This seafood chowder recipe is all about flexibility, flavor, and simplicity. Based on the chowder served at Larsen’s Fish Market on Martha’s Vineyard, it relies on the briny richness of clam juice and seafood stock for depth.
At its heart, a chowder always has three things: potatoes, cream, and something (meat, seafood, chunky vegetables), giving the soup its signature body and comforting texture. The natural starches in potatoes help thicken the broth, but many recipes start with a roux (a mixture of cooked flour and butter) that gives it even more body. The team at Larsen’s cooks the roux in a separate pan, whisking it into the broth right before serving. This makes the chowder extra silky and lets you control the thickness while ensuring the seafood stays perfectly tender. The result is a broth-forward seafood chowder that’s never gloppy.
Tips for perfect seafood chowder
How can I adapt this for someone with a shellfish allergy?

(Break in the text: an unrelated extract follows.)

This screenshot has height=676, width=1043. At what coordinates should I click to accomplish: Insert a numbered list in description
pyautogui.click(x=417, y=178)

Swap in homemade fish stock or mild vegetable stock for the clam juice. The chowder will still be flavorful and maintain its comforting body. If your guests can eat squid or cuttlefish, use those instead of shellfish. Otherwise, increase the amount of white fish and be sure to use a variety (cod, halibut, monkfish, sea bass, swordfish) for extra texture.
How do I avoid overcooking seafood? Add fish and shellfish last and stir gently; they only need a few minutes to heat through. Overcooked seafood can become rubbery.

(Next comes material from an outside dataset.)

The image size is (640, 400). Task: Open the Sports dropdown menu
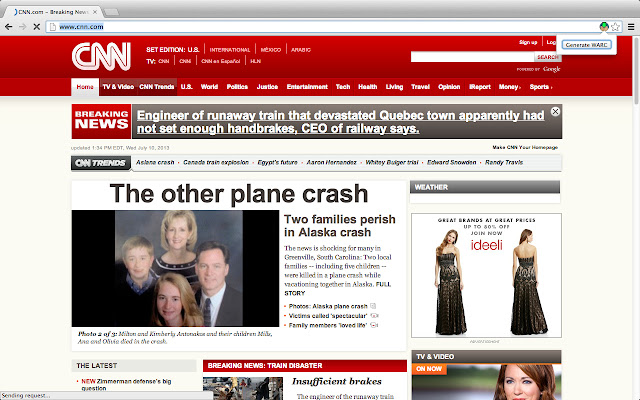click(x=541, y=87)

Why is my chowder salty? Clam juice and store-bought stock can be quite high in sodium, so be judicious with any added salt. Taste the broth after incorporating the roux and adjust as needed.
Why did my broth split? Avoid a rapid boil after adding the roux mixture. You want to simmer the broth briefly to cook off the floury taste, but a hard boil can cause the dairy to break down and toughen the fish.